Ein Beispiel dafür findet sich in folgenden Bericht eines Neuseeländers, der im Urlaub in der Schweiz während eines Vortrags über Meditation unerwartet einen solchen Zustand erlebte:

»Plötzlich wurde mein herumwandernder Geist im wahrsten Sinne des Wortes ruhig. (…) Alle meine Sinne waren sehr wach und registrierten alles, was um mich herum geschah. Es war, als ob mein »Selbst« an einen entfernten Ort gegangen war, aber da war ein großes Gefühl der Lebendigkeit, der (räumlichen) Weite, aber vor allem ein großes Gefühl innerer Ruhe und Ordnung. Mein Körper war still und blieb so. Ich kann mich daran erinnern, dass ich eine Zeit lang nur zweidimensional sah, dann jedoch gelang es mir, das Bild wieder dreidimensional zu machen, und ich hatte das Gefühl, dass ich nicht wollte, dass mich irgendjemand ansprach (als ob der magische Zauber dadurch gebrochen werden könnte) und ich war mir auch nicht sicher, dass ich die Worte finden könnte, um zu antworten, falls irgendjemand auf mich zukäme. Ich fragte mich innerlich, wer ich war und mein Geburtstag und stellte so fest, dass mein Geist in gewissem Umfang noch intakt war. Da war dieses große Gefühl von Klarheit und Präzision, und später beschloss ich, einen Spaziergang zu machen. (…)

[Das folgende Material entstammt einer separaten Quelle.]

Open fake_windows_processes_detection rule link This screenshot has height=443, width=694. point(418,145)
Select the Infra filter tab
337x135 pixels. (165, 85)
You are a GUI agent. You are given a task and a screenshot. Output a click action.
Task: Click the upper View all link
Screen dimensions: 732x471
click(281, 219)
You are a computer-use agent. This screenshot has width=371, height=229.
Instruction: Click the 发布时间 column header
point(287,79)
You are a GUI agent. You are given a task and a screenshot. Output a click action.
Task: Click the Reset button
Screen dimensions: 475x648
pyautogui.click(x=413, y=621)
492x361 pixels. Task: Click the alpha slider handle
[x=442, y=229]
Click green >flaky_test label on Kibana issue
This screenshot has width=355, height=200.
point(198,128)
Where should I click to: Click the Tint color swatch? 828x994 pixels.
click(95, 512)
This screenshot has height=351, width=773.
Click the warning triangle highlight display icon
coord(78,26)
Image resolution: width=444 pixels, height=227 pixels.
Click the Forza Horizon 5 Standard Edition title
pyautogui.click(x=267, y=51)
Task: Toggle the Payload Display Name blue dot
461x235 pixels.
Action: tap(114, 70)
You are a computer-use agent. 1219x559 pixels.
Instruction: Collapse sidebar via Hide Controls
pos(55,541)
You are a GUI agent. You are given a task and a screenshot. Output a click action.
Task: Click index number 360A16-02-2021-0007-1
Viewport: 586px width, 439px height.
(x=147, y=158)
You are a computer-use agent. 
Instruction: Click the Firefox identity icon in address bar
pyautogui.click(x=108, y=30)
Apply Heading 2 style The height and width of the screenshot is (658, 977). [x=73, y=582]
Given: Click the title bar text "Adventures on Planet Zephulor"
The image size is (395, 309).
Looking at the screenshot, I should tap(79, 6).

Als ich die Wiese am Fuß des Bergpfades betrat, war es, als ob ich im Wunderland war. Da war diese außerordentliche Vielfalt von Geräuschen, die die Insekten im Gras von sich gaben, da war eine erstaunliche Vista von Aussichten und Farben. Ich konnte alle möglichen Arten von Insekten, Fliegen, Bienen usw. identifizieren, die im Gras herumflogen, und ich konnte die wunderbarsten Ansichten sehen und die wunderbarsten Töne hören. Es war wie der Himmel auf Erden. Ich wusste in dem Moment, was Schönheit ist und ich wusste auch, was Liebe ist. Ich war in einem außerordentlichen Zustand der Zeitlosigkeit (obwohl ich mir durchaus auch der chronologischen Zeit bewusst war, so wie sie die Uhr anzeigt). Meine Bewegungen kamen mir weder schnell noch langsam vor, sondern alles schien genau in der richtigen Geschwindigkeit zu geschehen. Da war kein Gefühl des Vergleichens, während ich alle diese wunderbaren Dinge sich vor mir entfalten sah. Ich kam an einem kleinen Baum vorbei und ich empfand eine außergewöhnliche Zärtlichkeit für diesen Baum, so wie Eltern gegenüber ihrem Kind. Ich berührte ihn und liebkoste die Blätter dieses Baums. Ich sah den Wald und ich war außerordentlich emotional bewegt (aber kontrolliert) in Bezug auf den Wald und die Bäume da drin. Ich staunte über die Struktur der Baumrinde, ich berührte sie, ich streichelte sie, ich sah das Moos auf der Rinde und ich berührte und streichelte sie. Es war überwältigend wundervoll.« (K. W., persönliche Kommunikation; Übersetzung durch die Verfasserin).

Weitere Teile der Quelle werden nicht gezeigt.